Key Takeaways Some of the most valuable innovation inside a company doesn’t come from market research — it comes from empowering the “intrapreneurs” already embedded in the work.
Leaders who spot these people, build psychological safety and give them room to experiment can turn internal ideas into a competitive edge that’s hard for outsiders to replicate.
Leaders are often really good at looking out in the world around them to find inspiration for their next breakthrough. They scan the market for pain points, potential customers, partnerships, new products and funding opportunities. But inside large, mature organizations, some of the most powerful innovations often start with a founder’s mindset inside the organization.
Internal innovators, often called intrapreneurs, are closest to the work, the friction and the customer experience. When leaders recognize and empower them, those individuals can drive innovation, speed and competitive advantage that competitors struggle to replicate.
I experienced this early in my career at the Kelley School of Business. A colleague named Brad Wheeler pushed ideas that felt bold at the time. He advocated for a laptop requirement for MBA students and encouraged the use of Lotus Notes to enable digital collaboration among students and faculty. That work became an early version of what we now call a learning management system.

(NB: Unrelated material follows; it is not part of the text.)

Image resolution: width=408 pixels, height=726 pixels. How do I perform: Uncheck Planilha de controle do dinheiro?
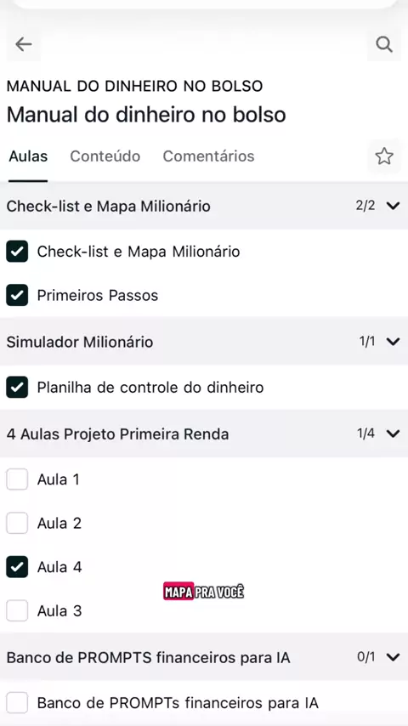(17, 387)
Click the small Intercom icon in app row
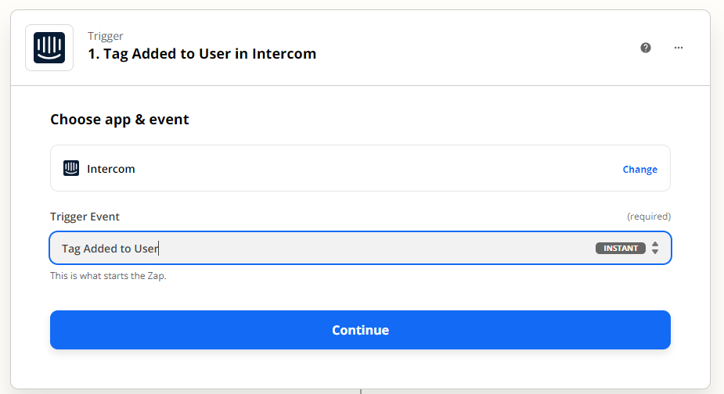The image size is (724, 394). pyautogui.click(x=71, y=168)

Later, when I stepped into a leadership role connected to those initiatives, the groundwork Brad had laid helped launch Kelley Direct, the school’s fully online MBA program, which eventually became the number one online MBA program in the country. None of that would have happened without our dean being a leader willing to bet on an internal innovator, Brad.
Here is how leaders can identify and empower intrapreneurs inside their organizations.
1. Spot the hidden intrapreneurs
Intrapreneurs are usually the people doing the work who see how things could be better.